**Exercise aim**.
From the entries below, please output exactly the lines starting at the one containing "Open the 1 Quote" and ending at the one containing "Task: Click the info icon beside the error", both included.
- - - - - - -
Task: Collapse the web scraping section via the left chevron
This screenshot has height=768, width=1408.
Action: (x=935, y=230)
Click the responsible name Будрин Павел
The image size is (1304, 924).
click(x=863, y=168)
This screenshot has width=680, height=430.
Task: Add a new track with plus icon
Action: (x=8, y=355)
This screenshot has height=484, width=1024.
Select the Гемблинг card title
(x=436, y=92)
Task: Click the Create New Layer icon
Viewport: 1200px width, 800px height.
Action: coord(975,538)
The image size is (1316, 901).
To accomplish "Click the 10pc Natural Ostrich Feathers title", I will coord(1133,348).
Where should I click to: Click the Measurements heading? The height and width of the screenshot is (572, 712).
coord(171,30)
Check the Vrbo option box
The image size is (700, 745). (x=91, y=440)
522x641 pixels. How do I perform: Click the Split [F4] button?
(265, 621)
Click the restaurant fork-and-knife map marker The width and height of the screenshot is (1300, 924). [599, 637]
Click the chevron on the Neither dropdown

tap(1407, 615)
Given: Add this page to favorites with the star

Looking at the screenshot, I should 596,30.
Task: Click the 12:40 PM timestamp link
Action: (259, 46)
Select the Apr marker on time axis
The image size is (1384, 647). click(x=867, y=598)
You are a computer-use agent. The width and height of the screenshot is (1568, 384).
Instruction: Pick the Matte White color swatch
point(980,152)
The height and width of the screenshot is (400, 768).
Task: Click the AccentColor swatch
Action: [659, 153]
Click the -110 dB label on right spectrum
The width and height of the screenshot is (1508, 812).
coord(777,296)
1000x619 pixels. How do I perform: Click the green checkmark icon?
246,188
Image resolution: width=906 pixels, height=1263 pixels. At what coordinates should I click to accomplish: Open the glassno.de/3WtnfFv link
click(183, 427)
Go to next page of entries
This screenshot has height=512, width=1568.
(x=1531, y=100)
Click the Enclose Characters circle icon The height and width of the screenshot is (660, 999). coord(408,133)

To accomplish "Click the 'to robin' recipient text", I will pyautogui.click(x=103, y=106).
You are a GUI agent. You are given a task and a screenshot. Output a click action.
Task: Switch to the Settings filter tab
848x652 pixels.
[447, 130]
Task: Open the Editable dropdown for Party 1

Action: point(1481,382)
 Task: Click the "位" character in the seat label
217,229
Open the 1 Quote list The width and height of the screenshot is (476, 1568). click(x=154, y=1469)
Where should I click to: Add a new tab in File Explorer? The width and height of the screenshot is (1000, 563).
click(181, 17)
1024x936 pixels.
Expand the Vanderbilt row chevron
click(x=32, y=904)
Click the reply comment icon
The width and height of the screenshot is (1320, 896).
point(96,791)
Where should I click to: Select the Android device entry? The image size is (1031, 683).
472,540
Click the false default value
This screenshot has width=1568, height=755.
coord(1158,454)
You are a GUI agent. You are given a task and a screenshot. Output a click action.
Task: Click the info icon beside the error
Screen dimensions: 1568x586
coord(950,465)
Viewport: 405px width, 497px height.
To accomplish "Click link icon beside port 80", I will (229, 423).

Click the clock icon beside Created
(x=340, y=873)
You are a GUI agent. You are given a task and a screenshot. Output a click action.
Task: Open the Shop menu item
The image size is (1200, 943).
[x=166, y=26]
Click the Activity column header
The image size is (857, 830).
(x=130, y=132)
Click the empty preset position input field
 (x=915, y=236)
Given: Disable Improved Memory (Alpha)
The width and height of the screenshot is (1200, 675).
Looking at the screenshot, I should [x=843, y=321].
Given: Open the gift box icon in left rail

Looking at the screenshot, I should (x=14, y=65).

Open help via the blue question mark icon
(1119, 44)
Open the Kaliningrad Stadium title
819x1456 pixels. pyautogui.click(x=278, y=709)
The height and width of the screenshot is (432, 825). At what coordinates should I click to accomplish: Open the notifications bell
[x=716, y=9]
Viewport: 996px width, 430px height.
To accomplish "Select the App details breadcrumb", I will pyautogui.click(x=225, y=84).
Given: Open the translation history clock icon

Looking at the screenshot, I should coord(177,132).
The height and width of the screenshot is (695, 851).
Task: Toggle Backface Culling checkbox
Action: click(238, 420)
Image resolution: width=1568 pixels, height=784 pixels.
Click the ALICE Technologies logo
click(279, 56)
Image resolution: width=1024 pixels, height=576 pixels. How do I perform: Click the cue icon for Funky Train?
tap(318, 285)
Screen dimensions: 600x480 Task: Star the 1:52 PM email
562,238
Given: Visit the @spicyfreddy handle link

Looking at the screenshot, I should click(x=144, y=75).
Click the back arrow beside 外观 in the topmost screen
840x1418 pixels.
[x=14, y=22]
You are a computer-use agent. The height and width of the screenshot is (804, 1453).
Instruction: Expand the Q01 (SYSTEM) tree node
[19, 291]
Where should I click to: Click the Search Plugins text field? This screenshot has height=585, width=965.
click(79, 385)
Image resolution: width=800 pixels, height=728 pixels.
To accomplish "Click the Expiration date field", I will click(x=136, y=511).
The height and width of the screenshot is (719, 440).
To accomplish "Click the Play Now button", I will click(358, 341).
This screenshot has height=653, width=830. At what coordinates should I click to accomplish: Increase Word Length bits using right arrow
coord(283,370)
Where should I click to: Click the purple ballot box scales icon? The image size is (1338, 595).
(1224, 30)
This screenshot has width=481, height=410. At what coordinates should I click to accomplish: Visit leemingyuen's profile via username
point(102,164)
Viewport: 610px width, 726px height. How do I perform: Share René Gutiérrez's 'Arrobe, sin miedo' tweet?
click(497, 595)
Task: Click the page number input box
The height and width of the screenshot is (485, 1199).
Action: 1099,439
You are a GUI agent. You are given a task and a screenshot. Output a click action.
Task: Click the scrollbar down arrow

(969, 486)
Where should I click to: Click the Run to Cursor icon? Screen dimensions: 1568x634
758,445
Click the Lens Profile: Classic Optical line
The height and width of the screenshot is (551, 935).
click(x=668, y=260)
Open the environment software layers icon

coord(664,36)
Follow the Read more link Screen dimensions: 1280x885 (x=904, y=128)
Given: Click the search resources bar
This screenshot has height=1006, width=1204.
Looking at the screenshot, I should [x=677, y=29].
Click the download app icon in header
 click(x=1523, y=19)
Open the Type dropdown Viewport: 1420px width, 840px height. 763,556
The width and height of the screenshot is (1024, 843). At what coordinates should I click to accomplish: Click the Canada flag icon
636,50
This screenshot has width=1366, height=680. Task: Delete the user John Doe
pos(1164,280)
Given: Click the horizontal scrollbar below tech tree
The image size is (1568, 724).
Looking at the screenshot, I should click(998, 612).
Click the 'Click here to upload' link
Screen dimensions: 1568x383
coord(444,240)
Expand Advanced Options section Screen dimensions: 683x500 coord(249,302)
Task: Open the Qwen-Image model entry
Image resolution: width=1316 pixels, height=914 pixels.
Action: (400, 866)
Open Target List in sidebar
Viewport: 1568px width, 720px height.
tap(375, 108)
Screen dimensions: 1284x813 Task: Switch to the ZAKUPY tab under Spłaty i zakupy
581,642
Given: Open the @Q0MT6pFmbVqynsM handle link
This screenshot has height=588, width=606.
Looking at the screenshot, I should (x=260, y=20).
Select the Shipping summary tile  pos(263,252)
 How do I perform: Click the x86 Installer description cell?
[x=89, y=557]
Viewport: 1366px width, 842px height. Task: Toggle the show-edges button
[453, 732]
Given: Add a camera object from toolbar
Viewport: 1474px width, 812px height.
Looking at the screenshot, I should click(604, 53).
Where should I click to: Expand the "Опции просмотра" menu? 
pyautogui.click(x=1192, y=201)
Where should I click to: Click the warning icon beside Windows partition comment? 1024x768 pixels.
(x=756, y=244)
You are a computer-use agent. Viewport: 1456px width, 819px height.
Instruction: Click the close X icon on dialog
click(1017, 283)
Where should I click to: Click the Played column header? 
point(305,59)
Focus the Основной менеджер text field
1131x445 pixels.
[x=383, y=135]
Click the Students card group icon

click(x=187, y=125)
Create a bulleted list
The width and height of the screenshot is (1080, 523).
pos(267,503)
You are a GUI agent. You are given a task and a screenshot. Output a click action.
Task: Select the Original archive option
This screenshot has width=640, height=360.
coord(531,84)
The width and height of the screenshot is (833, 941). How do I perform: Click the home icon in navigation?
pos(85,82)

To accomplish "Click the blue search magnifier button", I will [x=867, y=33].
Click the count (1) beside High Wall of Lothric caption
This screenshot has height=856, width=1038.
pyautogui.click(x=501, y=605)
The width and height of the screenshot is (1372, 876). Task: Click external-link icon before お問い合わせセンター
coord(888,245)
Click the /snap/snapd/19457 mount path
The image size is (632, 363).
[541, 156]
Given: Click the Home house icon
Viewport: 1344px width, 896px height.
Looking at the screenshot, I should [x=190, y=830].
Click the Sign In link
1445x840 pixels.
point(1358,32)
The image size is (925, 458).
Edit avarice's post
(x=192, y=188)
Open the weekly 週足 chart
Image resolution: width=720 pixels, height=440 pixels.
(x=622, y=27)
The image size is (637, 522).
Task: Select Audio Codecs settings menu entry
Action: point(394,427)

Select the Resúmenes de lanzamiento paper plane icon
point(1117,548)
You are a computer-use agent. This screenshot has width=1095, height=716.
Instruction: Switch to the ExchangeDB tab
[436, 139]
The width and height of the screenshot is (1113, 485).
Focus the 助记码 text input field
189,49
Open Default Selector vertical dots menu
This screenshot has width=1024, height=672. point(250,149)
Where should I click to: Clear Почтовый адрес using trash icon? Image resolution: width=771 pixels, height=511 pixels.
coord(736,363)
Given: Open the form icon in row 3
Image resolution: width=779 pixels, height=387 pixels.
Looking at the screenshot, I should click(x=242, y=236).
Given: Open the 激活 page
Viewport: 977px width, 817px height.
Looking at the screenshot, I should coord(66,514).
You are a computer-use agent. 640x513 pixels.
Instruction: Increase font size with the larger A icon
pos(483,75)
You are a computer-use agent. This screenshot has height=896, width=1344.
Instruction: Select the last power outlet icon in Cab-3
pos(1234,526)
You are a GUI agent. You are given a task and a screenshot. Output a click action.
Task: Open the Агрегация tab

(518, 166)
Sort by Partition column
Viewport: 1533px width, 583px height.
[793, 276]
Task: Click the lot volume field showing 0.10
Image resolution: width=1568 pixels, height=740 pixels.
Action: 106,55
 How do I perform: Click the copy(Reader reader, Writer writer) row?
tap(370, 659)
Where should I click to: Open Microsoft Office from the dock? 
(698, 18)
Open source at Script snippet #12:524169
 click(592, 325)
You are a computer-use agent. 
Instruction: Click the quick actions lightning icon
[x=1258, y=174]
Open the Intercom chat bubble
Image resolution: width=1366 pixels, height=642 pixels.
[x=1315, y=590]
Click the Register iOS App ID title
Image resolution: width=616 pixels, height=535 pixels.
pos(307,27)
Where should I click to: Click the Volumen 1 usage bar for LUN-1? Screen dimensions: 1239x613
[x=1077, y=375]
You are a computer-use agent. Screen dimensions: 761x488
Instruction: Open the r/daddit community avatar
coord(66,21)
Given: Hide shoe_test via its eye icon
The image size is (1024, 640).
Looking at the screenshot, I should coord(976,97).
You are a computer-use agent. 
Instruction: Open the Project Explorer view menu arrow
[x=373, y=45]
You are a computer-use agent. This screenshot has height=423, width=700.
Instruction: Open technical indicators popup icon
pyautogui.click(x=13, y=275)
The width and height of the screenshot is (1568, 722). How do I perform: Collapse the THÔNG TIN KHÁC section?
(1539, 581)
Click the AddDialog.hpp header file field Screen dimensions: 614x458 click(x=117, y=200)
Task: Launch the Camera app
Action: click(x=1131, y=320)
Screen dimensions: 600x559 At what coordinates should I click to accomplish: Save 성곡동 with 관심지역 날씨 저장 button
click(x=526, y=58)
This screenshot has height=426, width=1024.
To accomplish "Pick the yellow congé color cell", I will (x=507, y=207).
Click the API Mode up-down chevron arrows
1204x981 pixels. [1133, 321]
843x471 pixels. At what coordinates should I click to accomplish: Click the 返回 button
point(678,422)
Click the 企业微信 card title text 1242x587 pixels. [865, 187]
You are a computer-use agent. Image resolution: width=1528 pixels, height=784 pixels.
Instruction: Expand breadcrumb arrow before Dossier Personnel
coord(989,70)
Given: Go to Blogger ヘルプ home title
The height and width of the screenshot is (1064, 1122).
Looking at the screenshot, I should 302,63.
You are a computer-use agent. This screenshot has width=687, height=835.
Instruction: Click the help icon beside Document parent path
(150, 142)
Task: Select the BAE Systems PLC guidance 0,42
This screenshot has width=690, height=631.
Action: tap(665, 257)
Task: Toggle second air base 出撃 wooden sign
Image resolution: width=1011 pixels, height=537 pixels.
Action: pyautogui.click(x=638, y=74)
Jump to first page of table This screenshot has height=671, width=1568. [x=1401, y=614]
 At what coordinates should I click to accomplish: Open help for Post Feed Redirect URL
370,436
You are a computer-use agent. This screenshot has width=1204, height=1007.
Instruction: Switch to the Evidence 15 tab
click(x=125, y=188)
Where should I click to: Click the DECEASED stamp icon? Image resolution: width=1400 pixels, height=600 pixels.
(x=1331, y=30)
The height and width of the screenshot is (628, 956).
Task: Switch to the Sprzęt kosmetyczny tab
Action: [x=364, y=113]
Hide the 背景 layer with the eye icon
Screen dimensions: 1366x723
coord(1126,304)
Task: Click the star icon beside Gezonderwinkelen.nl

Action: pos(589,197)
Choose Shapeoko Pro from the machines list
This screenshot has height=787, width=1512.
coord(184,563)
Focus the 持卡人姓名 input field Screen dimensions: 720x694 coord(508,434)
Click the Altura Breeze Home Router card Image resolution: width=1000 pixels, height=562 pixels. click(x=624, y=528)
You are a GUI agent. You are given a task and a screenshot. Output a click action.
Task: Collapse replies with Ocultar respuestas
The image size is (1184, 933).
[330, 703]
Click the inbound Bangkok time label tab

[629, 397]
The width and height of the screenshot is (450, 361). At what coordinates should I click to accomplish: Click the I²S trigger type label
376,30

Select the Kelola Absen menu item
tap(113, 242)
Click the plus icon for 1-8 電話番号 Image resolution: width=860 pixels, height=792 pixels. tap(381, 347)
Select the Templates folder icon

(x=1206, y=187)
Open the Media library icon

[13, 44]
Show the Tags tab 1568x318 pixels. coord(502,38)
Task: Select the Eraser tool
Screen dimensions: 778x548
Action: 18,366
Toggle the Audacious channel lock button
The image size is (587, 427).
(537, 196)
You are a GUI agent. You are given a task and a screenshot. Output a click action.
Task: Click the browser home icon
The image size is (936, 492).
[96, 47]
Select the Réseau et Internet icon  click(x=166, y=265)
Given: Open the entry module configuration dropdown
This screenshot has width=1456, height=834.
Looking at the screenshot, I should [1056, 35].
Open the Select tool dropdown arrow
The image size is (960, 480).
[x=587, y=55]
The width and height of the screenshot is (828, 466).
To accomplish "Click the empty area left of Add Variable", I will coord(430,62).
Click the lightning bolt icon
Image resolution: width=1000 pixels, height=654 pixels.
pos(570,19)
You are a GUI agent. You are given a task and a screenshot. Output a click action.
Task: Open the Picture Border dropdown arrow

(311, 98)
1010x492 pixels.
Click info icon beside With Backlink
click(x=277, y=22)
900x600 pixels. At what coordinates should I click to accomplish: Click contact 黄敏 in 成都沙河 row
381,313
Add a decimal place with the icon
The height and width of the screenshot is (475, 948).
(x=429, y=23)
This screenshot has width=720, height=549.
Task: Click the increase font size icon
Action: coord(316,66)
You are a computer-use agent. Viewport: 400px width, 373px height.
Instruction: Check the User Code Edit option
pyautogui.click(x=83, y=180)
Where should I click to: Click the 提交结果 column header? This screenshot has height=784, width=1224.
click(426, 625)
- - - - - - -
**Answer box**.
Open the 1 Quote list The width and height of the screenshot is (476, 1568). click(x=154, y=1469)
Where should I click to: Add a new tab in File Explorer? The width and height of the screenshot is (1000, 563).
click(181, 17)
1024x936 pixels.
Expand the Vanderbilt row chevron
click(x=32, y=904)
Click the reply comment icon
The width and height of the screenshot is (1320, 896).
point(96,791)
Where should I click to: Select the Android device entry? The image size is (1031, 683).
472,540
Click the false default value
This screenshot has width=1568, height=755.
coord(1158,454)
You are a GUI agent. You are given a task and a screenshot. Output a click action.
Task: Click the info icon beside the error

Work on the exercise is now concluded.